In fact, when I sprained my foot about six weeks ago, I was working out on the CLMBR the next day. And that was at a point I couldn’t even walk, to give an idea of just how low impact this is.
Like most connected fitness devices, almost everything on CLMBR is locked behind a $39 monthly membership. Without the membership, a user will have access to only a basic “Just Climb” mode.
CLMBR has quality coaches and well done classes, offering a surprising amount of variety.
Prior to CLMBR, I never realized how many variations of tempo, arm positions, body positions, and lengths could be combined to make effective vertical climber workouts. Most classes are coordinated around a specific playlist, so in addition to effective, the classes feel fun and enjoyable.

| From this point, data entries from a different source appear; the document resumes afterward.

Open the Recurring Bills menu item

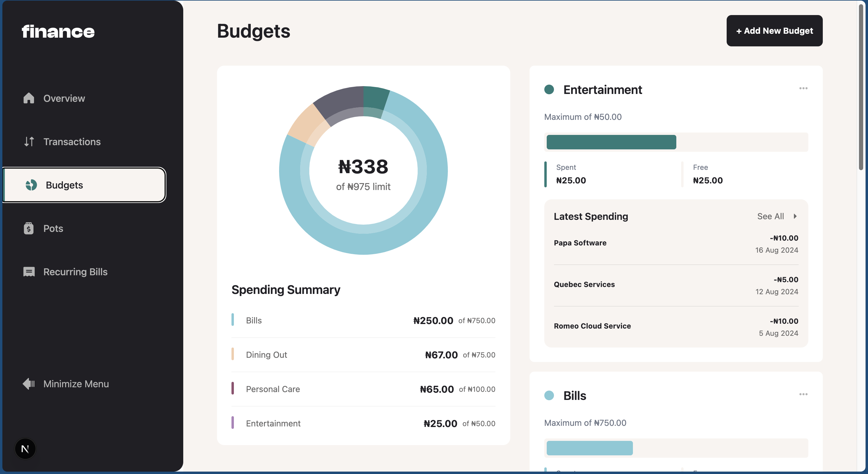75,272
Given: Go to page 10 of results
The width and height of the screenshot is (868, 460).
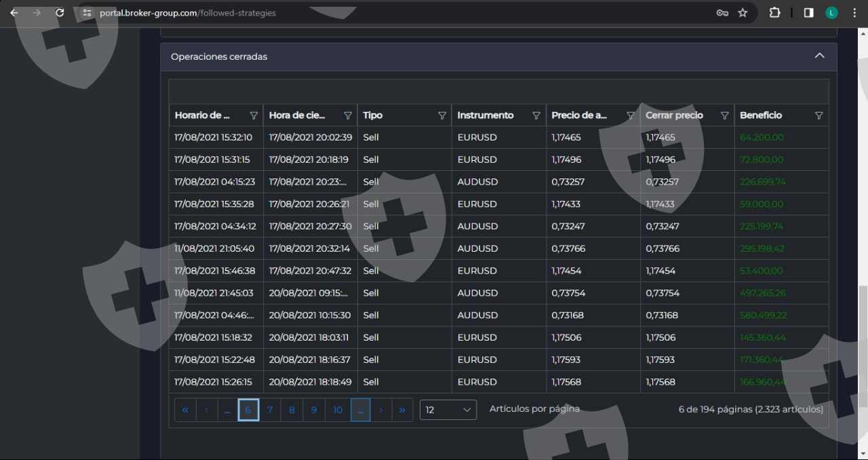Looking at the screenshot, I should click(x=338, y=410).
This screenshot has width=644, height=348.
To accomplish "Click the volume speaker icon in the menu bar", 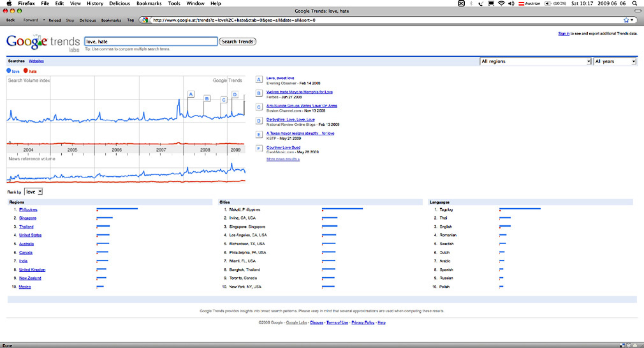I will [511, 3].
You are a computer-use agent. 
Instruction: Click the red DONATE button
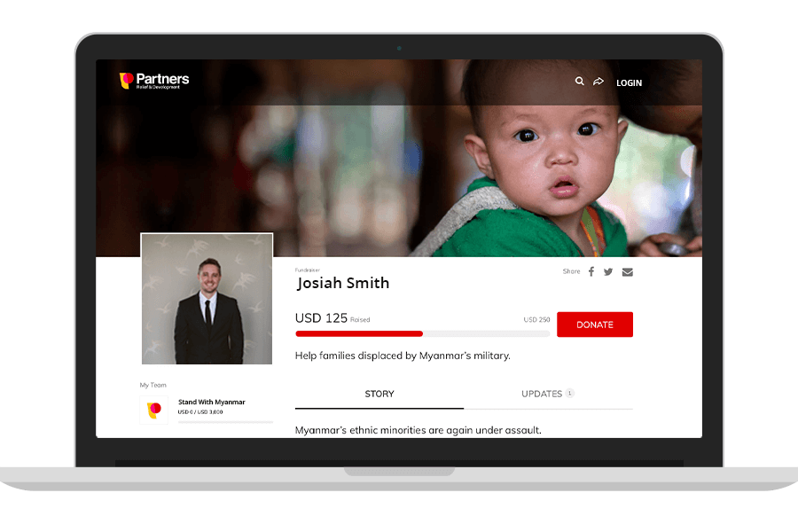tap(594, 325)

The bootcamp classes mix climbing with bodyweight and/or dumbbell work. These can be brutal, but the challenging combinations add even more value to the membership.
On the app, you can search through workouts, but unfortunately you can only take classes on the CLMBR itself. This is a major shortcoming, considering there are strength and mobility classes that could make sense to take away from the machine.
Benchmarks and Challenges
Other modes, like Benchmarks and Challenges, feel a little half-baked. Benchmark mode has you retest every 60 days to gauge improvement. Challenge mode has leaderboards where you can gauge your performance against other users.
There are monthly challenges and a badge reward system. I found this area cluttered and hards to navigate. The entire platform sort of feels that way, including the UI and metrics.
Tracking and metrics
The CLMBR UI could use a makeover, a little more love put into its presentation. None of the content is bad, but compared to other platforms’ charging similar amounts for membership, CLMBR falls behind quite a bit.
You can pair a heart rate monitor to CLMBR, but the workout tracking and stats are pretty limited, so I see almost no point in pairing a monitor. There’s also no way to export your workouts to third party apps, like Strava.
Cost of CLMBR
And that brings me to my number one issue with CLMBR – the price. Because I like the machine and love the design, I think the membership is pretty solid, but the cost when everything’s considered, doesn’t feel quite in line with what is being offered.
I understand the original $2,799 price because that is within the range of vertical climbing machines, like VeraClimber. But when you compare the quality of CLMBR to other equipment, like bikes or rowers, it feels a bit much.
Lately, I have seen CLMBR price drop to $1,799, which feels much more in line with what you’re getting.
CLMBR: great design, unique and effective workouts, fun to use, but pricey. Machine price tag aside, the monthly membership cost needs to offer a bit more to make it really worth it.
The $39 per month membership, which I know is common for many connected fitness platforms, just doesn’t offer enough to justify that cost. CLMBR could use more strength, mobility, built out programs, live classes, leaderboards… what you see on other platforms.
BUT it’s hard to overstate just how nice the CLMBR looks. It’s a beautiful looking piece of fitness equipment that almost anyone would be happy to see in their home gym.